Gensim: lemmatize: StopIteration error in Python 3.7

Created on 8 Apr 2019  路  12Comments  路  Source: RaRe-Technologies/gensim

Problem description

Trying to run simple lemmatization as described in the documentation. Getting:
RuntimeError: generator raised StopIteration

Steps/code/corpus to reproduce

from gensim.utils import lemmatize
lemmatize('Hello World! How is it going?! Nonexistentword, 21')

Versions

Darwin-17.7.0-x86_64-i386-64bit
Python 3.7.2 (default, Dec 29 2018, 00:00:04) 
[Clang 4.0.1 (tags/RELEASE_401/final)]
NumPy 1.16.2
SciPy 1.2.1
gensim 3.7.1
FAST_VERSION 1

Most helpful comment

There is no need to use StopIteration on python generators. Remove all StopIterators, or adds a try execpt outside all functions that returns an generators. Infact you can comment the StopIterator inside _read method (pattern\text__init__.py", line 609, in _read)

**BEFORE**
...
StopIteration
#return

AFTER

...
#StopIteration
return

TL;DR
The problem is when pattern tries to lemmatize, it uses a file or libraries that are loaded in lazy mode, that means that only when you use the lemma function, it loads the libraries.

But the method that raises the StopIteration exception, specifically, it fails when creating an instance of the Verbs class, which uses a lazy dictionary, that is, it loads when it is going to be used.

This is the doc of class Verbs inside pattern

"""
    A dictionary of verb infinitives, each linked to a list of conjugated forms.
    Each line in the file at the given path is one verb, with the tenses separated by a comma.
    The format defines the order of tenses (see TENSES).
    The default dictionary defines default tenses for omitted tenses.
"""

The real problem is inside the _read method, which has a poorly implemented generator, we can see it in the code

if path:
        if isinstance(path, str) and os.path.exists(path):
            # From file path.

- **SUPPLIED MATERIAL**
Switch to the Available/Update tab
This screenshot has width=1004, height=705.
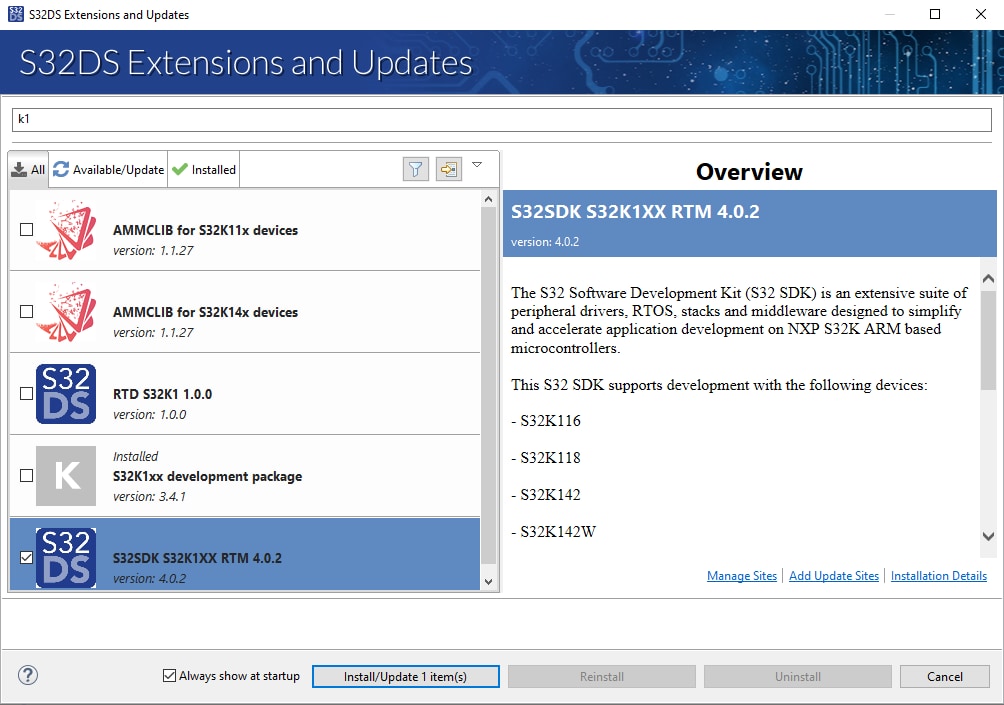tap(109, 170)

- **TO BE DONE**
Can you reproduce the gensim StopIteration issue thread from above in full, character for character?

- **THE RESPONSE**
Gensim: lemmatize: StopIteration error in Python 3.7

Created on 8 Apr 2019  路  12Comments  路  Source: RaRe-Technologies/gensim

Problem description

Trying to run simple lemmatization as described in the documentation. Getting:
RuntimeError: generator raised StopIteration

Steps/code/corpus to reproduce

from gensim.utils import lemmatize
lemmatize('Hello World! How is it going?! Nonexistentword, 21')

Versions

Darwin-17.7.0-x86_64-i386-64bit
Python 3.7.2 (default, Dec 29 2018, 00:00:04) 
[Clang 4.0.1 (tags/RELEASE_401/final)]
NumPy 1.16.2
SciPy 1.2.1
gensim 3.7.1
FAST_VERSION 1

Most helpful comment

There is no need to use StopIteration on python generators. Remove all StopIterators, or adds a try execpt outside all functions that returns an generators. Infact you can comment the StopIterator inside _read method (pattern\text__init__.py", line 609, in _read)

**BEFORE**
...
StopIteration
#return

AFTER

...
#StopIteration
return

TL;DR
The problem is when pattern tries to lemmatize, it uses a file or libraries that are loaded in lazy mode, that means that only when you use the lemma function, it loads the libraries.

But the method that raises the StopIteration exception, specifically, it fails when creating an instance of the Verbs class, which uses a lazy dictionary, that is, it loads when it is going to be used.

This is the doc of class Verbs inside pattern

"""
    A dictionary of verb infinitives, each linked to a list of conjugated forms.
    Each line in the file at the given path is one verb, with the tenses separated by a comma.
    The format defines the order of tenses (see TENSES).
    The default dictionary defines default tenses for omitted tenses.
"""

The real problem is inside the _read method, which has a poorly implemented generator, we can see it in the code

if path:
        if isinstance(path, str) and os.path.exists(path):
            # From file path.